Consulta diaria

Primera lectura: Gén 1,20–2,4a: 
Hagamos al hombre
Salmo: 8: 
¡Señor, dueño nuestro, qué admirable es tu nombre en toda la tierra!
Evangelio: Mc 7,1-13: 
Descuidan el mandato de Dios

5a Semana Ordinario Miguel Febres (1910)

1 Se reunieron junto a él los fariseos y algunos letrados venidos de Jerusalén.
2 Vieron que algunos de sus discípulos tomaban alimentos con manos impuras, es decir, sin lavárselas.
3 Es que los fariseos y los judíos, en general, no comen sin antes lavarse cuidadosamente las manos... Y le preguntaron: ¿Por qué no siguen tus discípulos la tradición de los mayores, sino que comen con manos impuras?
6 Les respondió: Qué bien profetizó Isaías de la hipocresía de ustedes cuando escribió: Este pueblo me honra con los labios, pero su corazón está lejos de mí;
7 el culto que me dan es inútil, ya que la doctrina que enseñan son preceptos humanos. 8Descuidan el mandato de Dios y mantienen la tradición de los hombres. 9Y añadió: Ustedes dejan de lado el mandato de Dios para mantener su propia tradición.
10 Pues Moisés dijo: Sustenta a tu padre y a tu madre, y también: Quien abandona a su padre o su madre debe ser condenado a muerte.
11 Ustedes, en cambio, dicen: Si uno comunica a su padre o su madre que la ayuda que debía darles es qorban, es decir, ofrenda sagrada,
12 entonces les está permitido no ayudarlos.
13 Y así invalidan el precepto de Dios en nombre de su tradición. Y como ésas hacen muchas otras cosas.

Comentario

Jesús, con su manera de proceder, desafía a la religión y al estamento socio-cultural establecido como legítimo en su tiempo. Jesús actúa con autonomía, vive de tal manera que las autoridades de su tiempo se irritan. Su manera de vivir, hablar, actuar y proceder desespera a los hombres de religión.
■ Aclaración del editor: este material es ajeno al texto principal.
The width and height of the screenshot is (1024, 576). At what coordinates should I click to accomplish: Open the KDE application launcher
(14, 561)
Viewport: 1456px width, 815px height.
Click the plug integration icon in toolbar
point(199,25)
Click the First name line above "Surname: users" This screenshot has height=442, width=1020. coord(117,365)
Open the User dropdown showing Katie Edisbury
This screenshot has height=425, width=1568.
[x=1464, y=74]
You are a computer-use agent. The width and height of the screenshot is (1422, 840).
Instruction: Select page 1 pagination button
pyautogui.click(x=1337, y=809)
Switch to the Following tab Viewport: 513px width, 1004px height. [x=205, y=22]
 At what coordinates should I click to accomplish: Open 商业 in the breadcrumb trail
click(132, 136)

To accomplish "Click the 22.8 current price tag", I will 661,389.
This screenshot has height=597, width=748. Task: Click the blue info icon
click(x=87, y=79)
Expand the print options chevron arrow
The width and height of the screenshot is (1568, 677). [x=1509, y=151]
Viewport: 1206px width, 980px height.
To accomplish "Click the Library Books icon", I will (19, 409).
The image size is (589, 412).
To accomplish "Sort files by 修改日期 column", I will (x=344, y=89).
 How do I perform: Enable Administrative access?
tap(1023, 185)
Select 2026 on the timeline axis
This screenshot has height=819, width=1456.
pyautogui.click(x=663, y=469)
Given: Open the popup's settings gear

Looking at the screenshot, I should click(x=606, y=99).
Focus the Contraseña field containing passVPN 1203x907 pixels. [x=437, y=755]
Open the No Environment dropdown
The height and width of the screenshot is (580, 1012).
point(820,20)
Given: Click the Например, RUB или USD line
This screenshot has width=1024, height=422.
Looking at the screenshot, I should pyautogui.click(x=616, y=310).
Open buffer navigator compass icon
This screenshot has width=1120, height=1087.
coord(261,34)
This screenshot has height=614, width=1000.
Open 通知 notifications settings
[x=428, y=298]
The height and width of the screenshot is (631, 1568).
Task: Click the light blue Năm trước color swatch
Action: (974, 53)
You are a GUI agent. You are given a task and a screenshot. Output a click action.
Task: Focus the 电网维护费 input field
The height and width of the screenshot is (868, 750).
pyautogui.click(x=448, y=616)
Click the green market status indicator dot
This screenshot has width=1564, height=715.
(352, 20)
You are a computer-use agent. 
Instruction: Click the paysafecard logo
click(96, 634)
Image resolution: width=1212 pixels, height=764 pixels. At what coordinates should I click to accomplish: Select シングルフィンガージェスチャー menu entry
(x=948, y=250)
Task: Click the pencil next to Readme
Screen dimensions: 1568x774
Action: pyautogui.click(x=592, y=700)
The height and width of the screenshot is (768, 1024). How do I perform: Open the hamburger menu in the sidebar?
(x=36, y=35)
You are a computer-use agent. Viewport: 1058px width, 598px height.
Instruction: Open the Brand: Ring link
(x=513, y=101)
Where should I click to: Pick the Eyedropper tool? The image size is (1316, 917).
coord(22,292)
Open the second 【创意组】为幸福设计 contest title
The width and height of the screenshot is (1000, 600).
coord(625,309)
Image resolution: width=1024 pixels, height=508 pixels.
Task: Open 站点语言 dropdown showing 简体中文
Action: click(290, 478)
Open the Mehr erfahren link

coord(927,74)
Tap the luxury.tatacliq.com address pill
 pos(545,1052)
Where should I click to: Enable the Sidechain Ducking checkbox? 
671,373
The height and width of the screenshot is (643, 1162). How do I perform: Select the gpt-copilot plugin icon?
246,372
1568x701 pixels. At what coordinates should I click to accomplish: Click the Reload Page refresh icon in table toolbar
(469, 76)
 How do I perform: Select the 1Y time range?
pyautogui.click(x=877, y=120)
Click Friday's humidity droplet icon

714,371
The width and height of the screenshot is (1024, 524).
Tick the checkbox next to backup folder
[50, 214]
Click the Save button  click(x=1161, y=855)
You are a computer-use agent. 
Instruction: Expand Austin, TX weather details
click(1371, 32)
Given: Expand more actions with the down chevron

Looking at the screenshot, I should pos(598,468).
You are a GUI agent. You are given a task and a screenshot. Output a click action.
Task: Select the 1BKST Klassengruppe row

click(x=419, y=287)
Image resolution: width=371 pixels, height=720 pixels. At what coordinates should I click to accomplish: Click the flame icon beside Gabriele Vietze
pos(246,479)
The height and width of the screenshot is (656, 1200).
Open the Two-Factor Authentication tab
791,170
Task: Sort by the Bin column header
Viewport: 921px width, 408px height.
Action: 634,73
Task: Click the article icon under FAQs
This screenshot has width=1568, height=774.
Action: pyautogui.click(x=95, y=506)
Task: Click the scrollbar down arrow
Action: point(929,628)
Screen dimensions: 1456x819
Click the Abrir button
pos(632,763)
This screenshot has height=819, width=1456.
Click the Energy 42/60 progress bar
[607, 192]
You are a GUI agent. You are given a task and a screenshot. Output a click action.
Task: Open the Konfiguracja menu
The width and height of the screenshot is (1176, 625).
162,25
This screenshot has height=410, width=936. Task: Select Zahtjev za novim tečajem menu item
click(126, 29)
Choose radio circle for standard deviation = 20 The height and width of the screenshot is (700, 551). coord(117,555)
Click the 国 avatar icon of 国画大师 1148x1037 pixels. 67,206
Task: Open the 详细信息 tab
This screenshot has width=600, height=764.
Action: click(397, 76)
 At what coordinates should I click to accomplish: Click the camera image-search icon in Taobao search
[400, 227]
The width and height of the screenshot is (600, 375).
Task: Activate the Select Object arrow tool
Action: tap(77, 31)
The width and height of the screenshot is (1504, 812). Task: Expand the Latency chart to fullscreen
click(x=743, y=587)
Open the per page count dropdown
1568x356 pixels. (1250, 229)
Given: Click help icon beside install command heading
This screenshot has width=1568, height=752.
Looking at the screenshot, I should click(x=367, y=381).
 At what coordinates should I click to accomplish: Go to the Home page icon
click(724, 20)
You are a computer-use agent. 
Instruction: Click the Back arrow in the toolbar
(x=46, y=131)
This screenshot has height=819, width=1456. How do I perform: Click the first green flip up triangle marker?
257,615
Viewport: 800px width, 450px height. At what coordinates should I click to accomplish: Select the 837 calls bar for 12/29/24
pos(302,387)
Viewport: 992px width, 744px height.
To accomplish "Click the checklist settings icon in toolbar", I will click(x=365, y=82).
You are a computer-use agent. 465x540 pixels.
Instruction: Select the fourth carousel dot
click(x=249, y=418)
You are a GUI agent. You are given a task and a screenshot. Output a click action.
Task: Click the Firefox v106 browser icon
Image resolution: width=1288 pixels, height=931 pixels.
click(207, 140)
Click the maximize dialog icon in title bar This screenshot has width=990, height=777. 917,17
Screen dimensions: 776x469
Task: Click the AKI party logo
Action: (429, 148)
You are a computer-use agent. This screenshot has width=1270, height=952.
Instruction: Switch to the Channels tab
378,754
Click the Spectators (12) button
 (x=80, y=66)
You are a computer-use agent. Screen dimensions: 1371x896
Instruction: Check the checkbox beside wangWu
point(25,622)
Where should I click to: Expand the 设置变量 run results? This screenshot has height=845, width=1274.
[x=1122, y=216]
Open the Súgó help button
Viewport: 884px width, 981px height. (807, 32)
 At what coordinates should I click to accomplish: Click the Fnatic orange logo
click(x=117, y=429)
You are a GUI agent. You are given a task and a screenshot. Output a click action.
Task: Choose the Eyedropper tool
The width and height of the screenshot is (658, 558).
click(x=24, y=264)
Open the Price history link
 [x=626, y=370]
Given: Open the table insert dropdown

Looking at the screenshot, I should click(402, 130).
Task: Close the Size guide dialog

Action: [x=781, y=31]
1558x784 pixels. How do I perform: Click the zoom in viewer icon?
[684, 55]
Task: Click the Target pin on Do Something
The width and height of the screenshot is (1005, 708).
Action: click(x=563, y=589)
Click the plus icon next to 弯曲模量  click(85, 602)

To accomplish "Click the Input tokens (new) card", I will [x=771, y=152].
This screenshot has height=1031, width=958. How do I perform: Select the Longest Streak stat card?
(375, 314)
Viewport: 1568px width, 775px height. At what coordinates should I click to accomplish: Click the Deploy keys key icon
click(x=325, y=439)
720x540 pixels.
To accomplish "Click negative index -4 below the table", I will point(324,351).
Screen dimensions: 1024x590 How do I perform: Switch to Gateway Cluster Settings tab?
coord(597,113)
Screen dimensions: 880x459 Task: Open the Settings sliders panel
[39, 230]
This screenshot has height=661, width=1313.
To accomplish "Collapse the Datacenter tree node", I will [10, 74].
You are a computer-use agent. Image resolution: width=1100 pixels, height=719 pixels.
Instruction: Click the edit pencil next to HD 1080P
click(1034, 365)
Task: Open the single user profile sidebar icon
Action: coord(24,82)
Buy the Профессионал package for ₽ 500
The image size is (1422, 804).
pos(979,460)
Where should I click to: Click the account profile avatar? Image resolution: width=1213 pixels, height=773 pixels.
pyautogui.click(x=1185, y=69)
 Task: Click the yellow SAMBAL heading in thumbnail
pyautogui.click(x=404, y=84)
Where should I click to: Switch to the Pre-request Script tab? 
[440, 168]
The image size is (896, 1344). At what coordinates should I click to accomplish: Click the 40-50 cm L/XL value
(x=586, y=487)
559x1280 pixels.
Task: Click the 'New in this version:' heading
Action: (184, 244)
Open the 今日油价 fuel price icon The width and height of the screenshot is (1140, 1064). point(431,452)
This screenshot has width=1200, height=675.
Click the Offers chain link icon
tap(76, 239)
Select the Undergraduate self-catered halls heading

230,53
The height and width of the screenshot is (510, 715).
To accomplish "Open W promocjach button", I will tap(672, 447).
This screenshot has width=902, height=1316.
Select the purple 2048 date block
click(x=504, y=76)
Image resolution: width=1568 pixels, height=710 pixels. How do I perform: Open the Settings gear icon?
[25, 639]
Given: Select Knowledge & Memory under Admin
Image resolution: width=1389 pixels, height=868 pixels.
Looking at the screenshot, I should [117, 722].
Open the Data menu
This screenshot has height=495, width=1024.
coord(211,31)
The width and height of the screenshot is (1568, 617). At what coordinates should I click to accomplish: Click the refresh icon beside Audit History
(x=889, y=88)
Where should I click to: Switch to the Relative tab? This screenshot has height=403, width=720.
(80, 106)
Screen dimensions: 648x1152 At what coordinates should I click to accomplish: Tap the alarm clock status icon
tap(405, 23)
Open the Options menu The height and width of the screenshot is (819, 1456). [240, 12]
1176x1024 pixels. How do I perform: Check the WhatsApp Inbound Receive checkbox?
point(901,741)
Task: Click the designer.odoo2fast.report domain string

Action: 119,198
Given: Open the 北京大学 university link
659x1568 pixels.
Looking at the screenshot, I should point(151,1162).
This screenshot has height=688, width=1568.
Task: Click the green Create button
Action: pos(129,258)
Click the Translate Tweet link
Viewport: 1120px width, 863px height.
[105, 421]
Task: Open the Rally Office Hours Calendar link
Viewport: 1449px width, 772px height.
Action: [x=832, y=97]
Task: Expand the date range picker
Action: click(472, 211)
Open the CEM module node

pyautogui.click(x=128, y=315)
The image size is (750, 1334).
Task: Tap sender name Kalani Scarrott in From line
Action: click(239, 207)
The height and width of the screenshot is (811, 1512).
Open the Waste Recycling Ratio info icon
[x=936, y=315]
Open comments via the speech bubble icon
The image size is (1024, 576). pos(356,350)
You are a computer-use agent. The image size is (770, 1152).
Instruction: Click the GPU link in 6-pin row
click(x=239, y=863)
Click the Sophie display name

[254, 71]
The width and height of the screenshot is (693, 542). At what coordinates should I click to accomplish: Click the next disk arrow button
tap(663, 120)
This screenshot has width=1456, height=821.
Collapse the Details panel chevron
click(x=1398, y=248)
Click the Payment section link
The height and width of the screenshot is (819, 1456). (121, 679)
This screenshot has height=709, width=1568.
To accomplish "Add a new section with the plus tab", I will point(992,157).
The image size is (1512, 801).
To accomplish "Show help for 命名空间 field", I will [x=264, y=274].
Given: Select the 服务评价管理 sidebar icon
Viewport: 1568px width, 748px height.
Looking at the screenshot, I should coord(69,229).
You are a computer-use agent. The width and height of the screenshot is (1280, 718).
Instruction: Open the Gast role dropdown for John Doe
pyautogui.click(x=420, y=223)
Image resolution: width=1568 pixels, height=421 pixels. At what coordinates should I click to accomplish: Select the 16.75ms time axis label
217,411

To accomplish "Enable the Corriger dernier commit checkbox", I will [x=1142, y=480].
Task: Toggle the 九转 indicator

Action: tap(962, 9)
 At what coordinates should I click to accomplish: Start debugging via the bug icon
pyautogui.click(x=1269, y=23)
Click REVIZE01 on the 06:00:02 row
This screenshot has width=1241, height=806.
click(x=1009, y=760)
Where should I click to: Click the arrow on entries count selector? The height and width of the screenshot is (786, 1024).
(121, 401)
¿Por qué será que los hombres de religión, se sienten tan ofendidos cuando encuentran a un ser humano capaz de vivir de manera libre, natural y espontánea?
¿Por qué a las personas les gusta más la mentira, la falsedad, la hipocresía, que la verdad, la diafanidad, la transparencia?

El problema que enfrentó Jesús por su manera de ser y actuar, con la religión de entonces, sigue siendo un problema serio con la religión actual. La manera de ser de Jesús estuvo anclada a la idea que Él tuvo de Dios. Para él su Padre se muestra como el Dios libre, sorpresivo, sorprendente y gratuito. Así será la vida de Jesús... aunque las autoridades religiosas se irriten con él, por su forma tan libre de vivir.